Take care of this "low-hanging fruit" (easily accomplishable - office slang) and you'll be more focused and prepped in the months to come.

You may think we're a little late to the party advising our dear readers about teleworking and video conferencing six months into the pandemic, but that time period has taught us a lot about the most effective ways to continue working from home sweet home. Here is a selection of our top Do's and Don'ts.

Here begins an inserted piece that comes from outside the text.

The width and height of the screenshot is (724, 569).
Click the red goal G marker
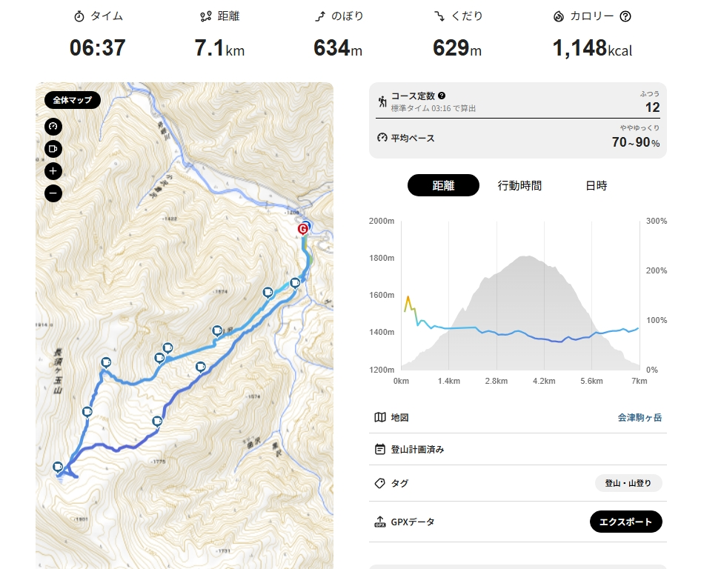point(302,229)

Do establish a workspace/office space in your home. This doesn't necessarily have to be a separate room, although it does aid in physically separating the professional from personal time. A good chair, solid desk, plenty of natural light and spot for your favourite coffee mug are essential. Don't start working from the bed or the couch, as it can quickly become a routine and really affect your performance. Unless, of course, it's a boring two-hour conference without camera that doesn't require your input at any point in time...

Don't do this.

Do take breaks and get out of the office space. As important it is to have your sweet spot to work, getting out means refreshing your mind and coming back with full attention. Go for a stroll during your lunch break and after work. Speaking of lunch breaks, do try to eat away from the screen and avoid the office in general in your daily breaks.

Do give yourself some time to "green up" your office space. Experts agree that a little bit of green can really lift the spirits and decrease stress levels, creating a soothing and calming work environment.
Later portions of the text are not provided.